Closed alexdelprete closed 1 year ago
Could indeed be a library problem. As far as I understand if a an incoming messages is received while publishing, it can corrupt memory.
So we old dinosaurs of IT still have a good instinct when troubleshooting. ;)
I'll try the updated firmware and keep you guys posted. Thanks a lot for all the support from everybody.
Jan, I see that https://github.com/knolleary/pubsubclient/pull/835 and also https://github.com/knolleary/pubsubclient/pull/843 were never merged.
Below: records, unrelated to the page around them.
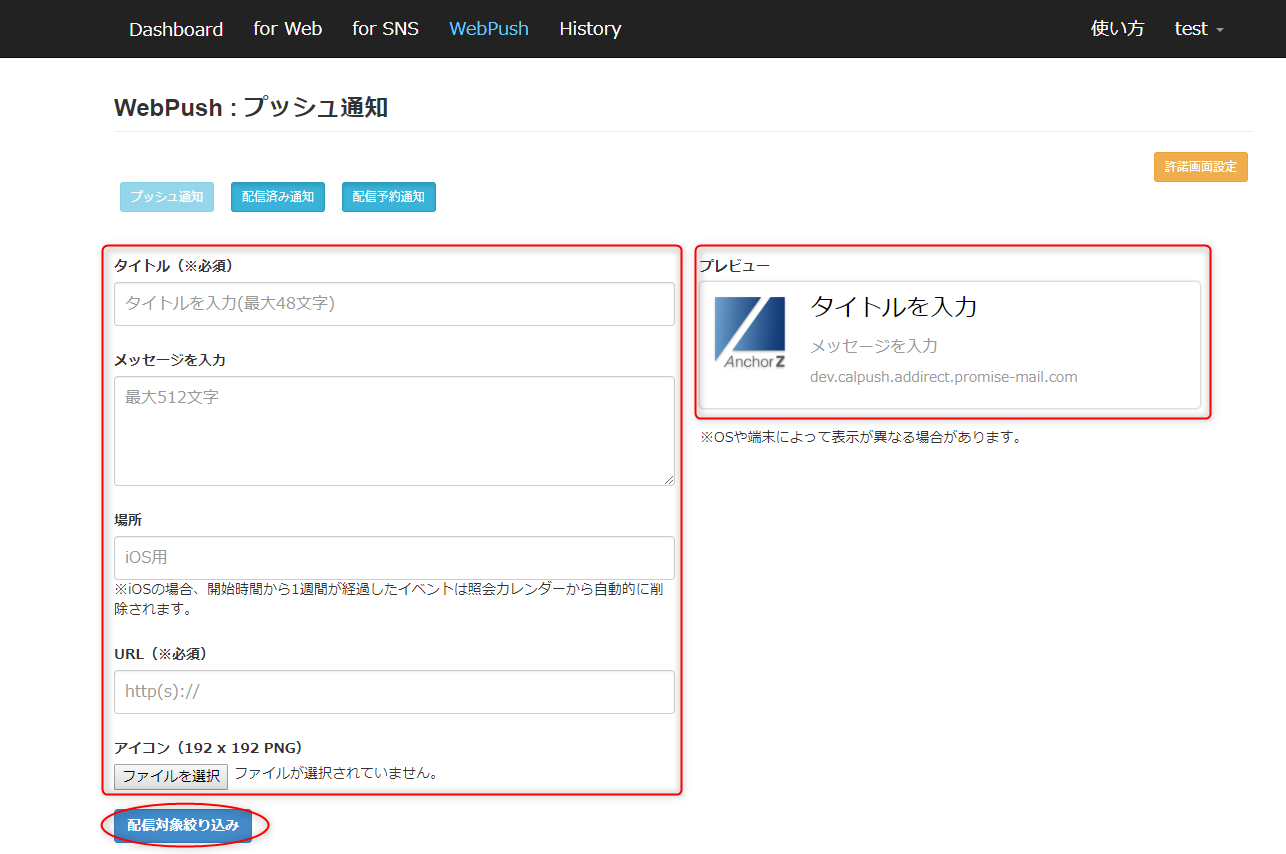This screenshot has height=854, width=1286.
Task: Click the orange 許諾画面設定 button
Action: (x=1200, y=167)
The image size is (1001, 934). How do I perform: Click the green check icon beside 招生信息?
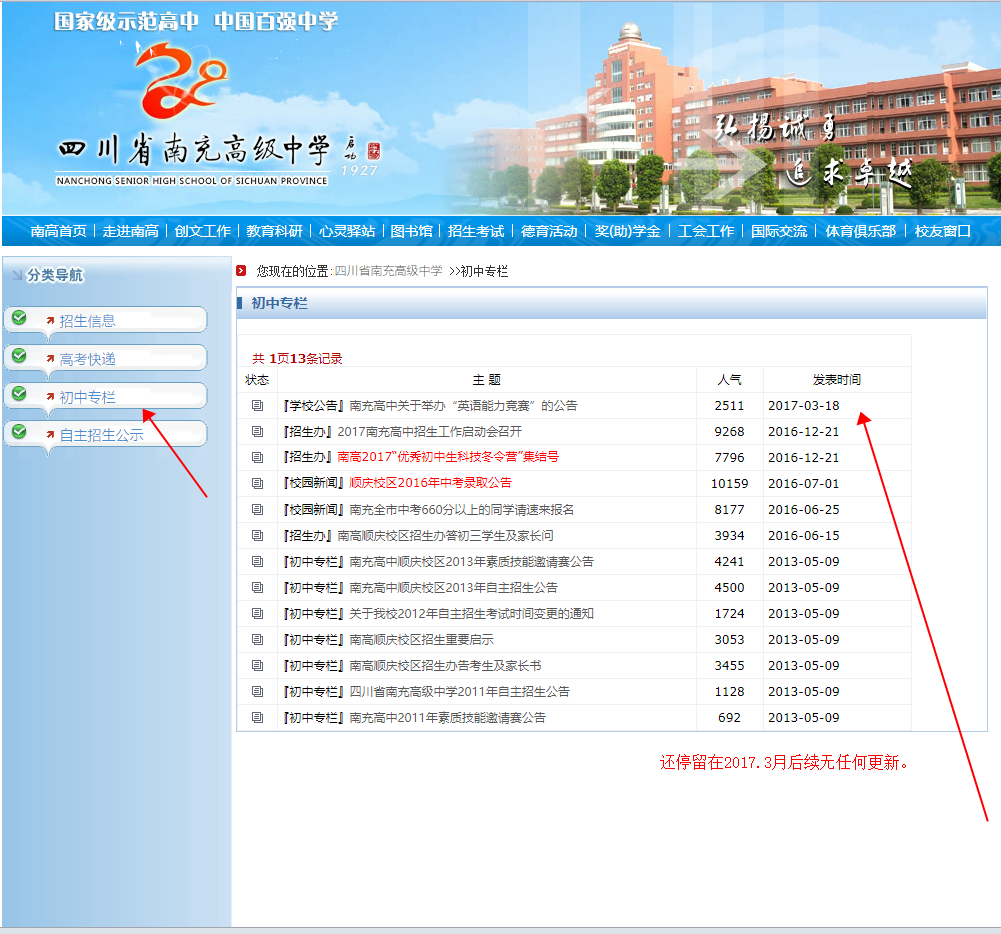(x=18, y=318)
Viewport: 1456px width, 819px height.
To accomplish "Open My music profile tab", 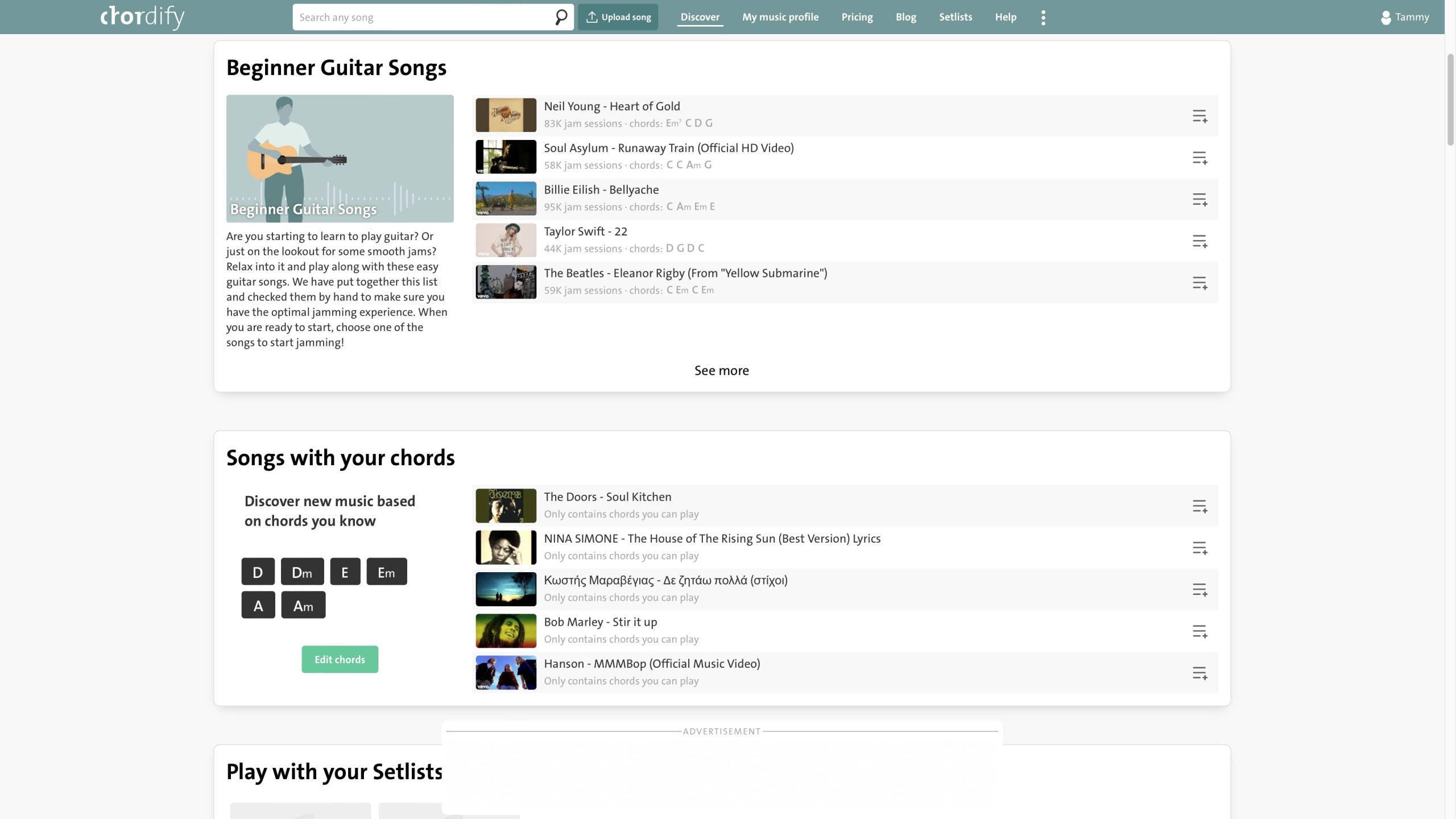I will point(780,17).

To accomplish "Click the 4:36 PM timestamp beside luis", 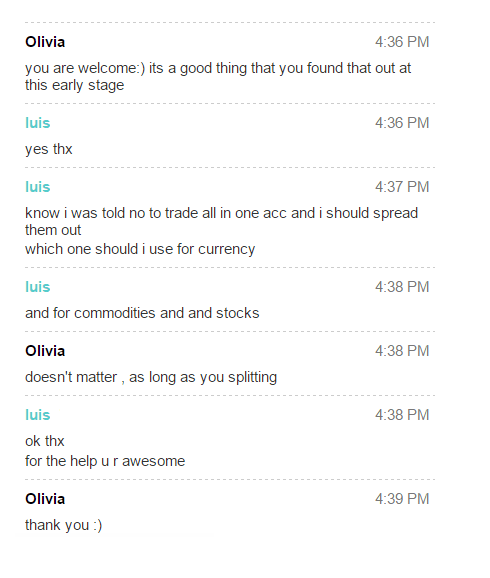I will point(402,123).
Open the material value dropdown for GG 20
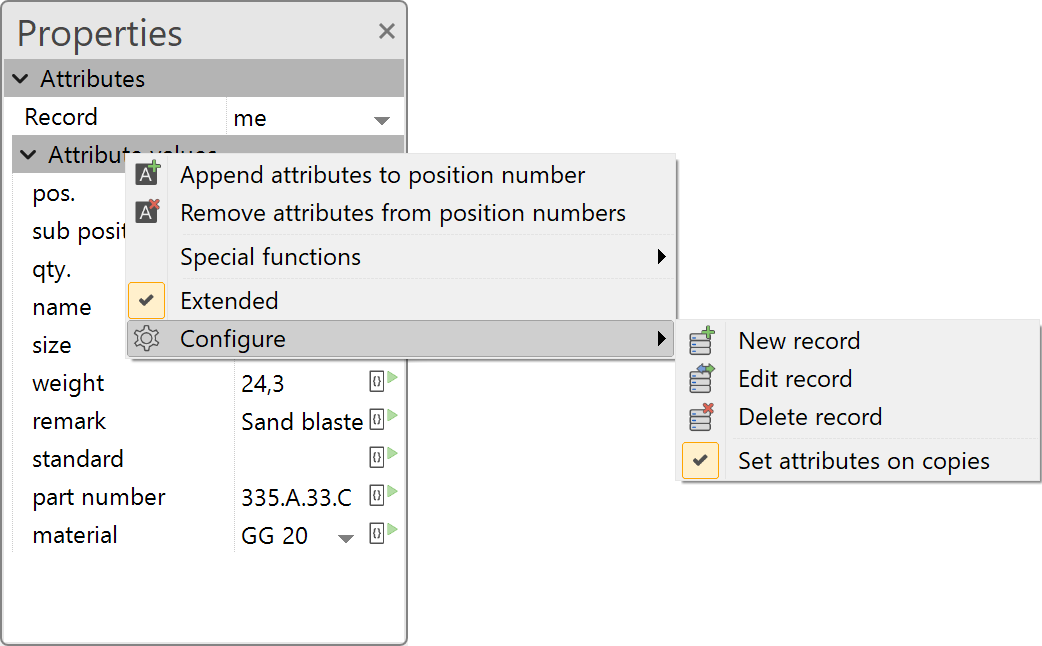Image resolution: width=1042 pixels, height=646 pixels. (x=345, y=537)
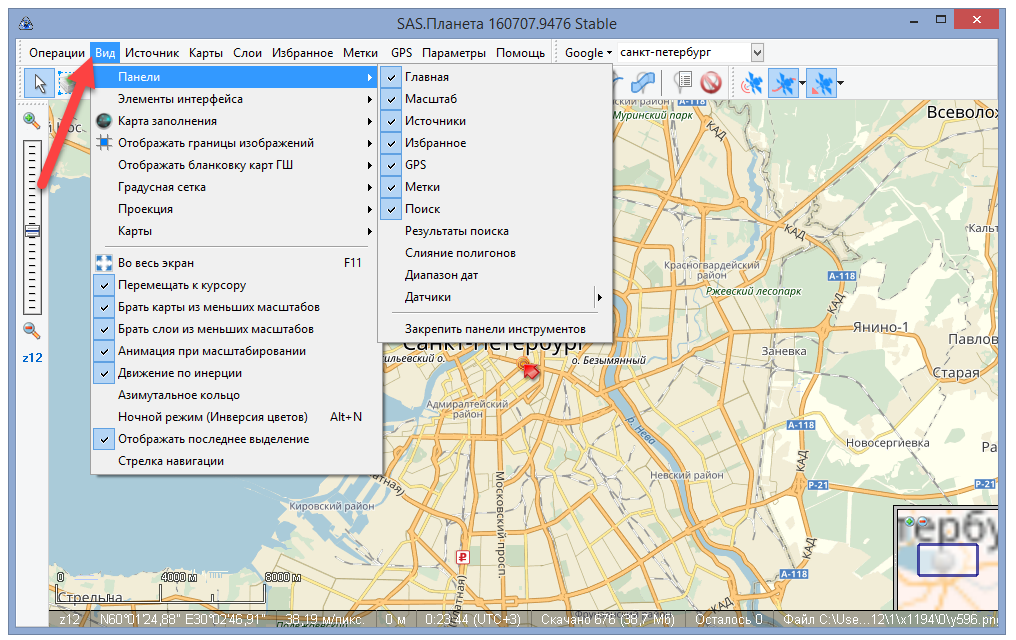1016x640 pixels.
Task: Click Закрепить панели инструментов
Action: (x=494, y=329)
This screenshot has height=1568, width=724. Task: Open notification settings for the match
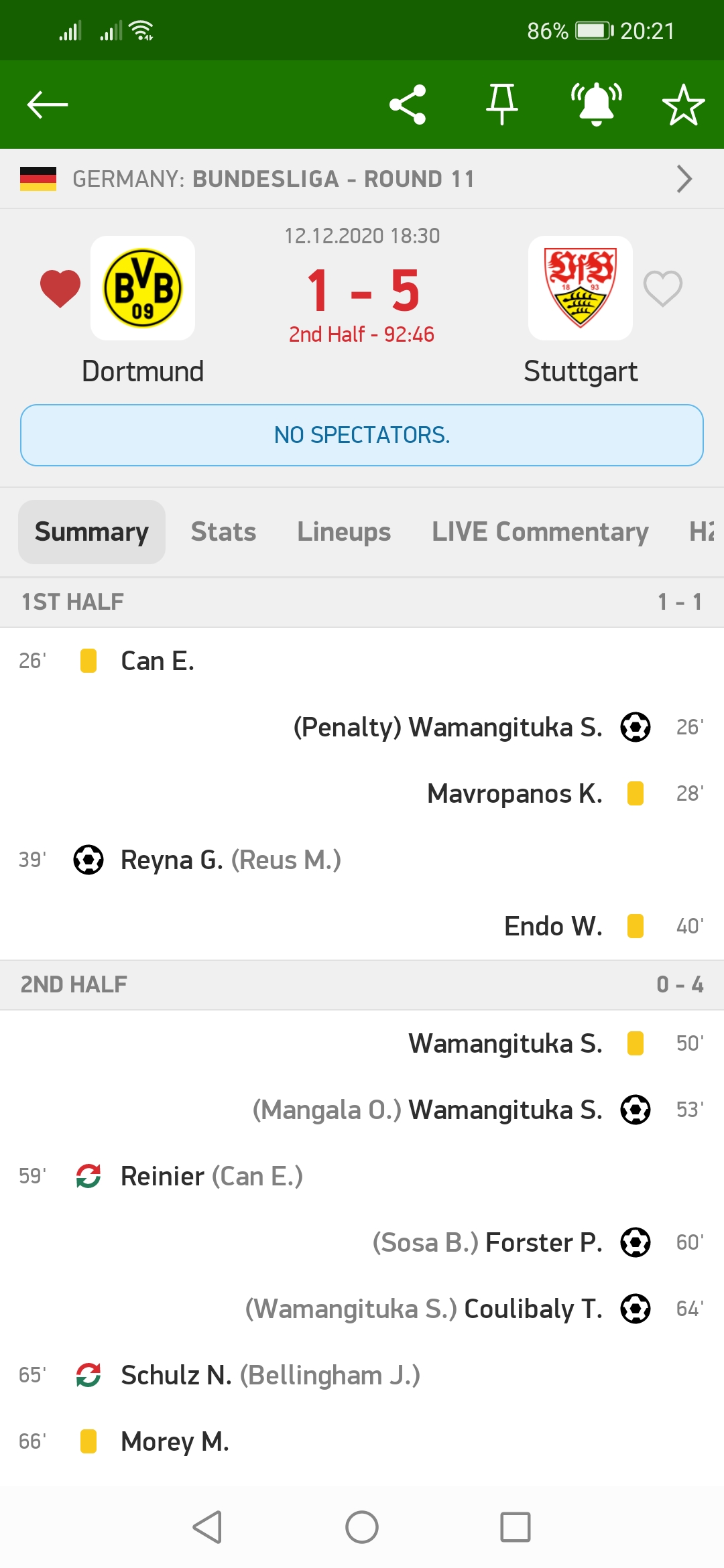point(597,104)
So from my perspective, it seems the problem is still in the library. Question: is there another library that could be used to manage MQTT communication?
UPDATE:
The first one (arduino-libraries) should be maintained by the official Arduino Team:
This organization hosts the official libraries maintained or supervised by the Arduino team
I'd stick with the official...if it does everything you need in Nuki Hub.
Here you go, NUKI Hub with ArduinoMqttClient. I had to work out a few quirks of the new lib, but all in all it wasn't too hard to replace. Please go ahead and test.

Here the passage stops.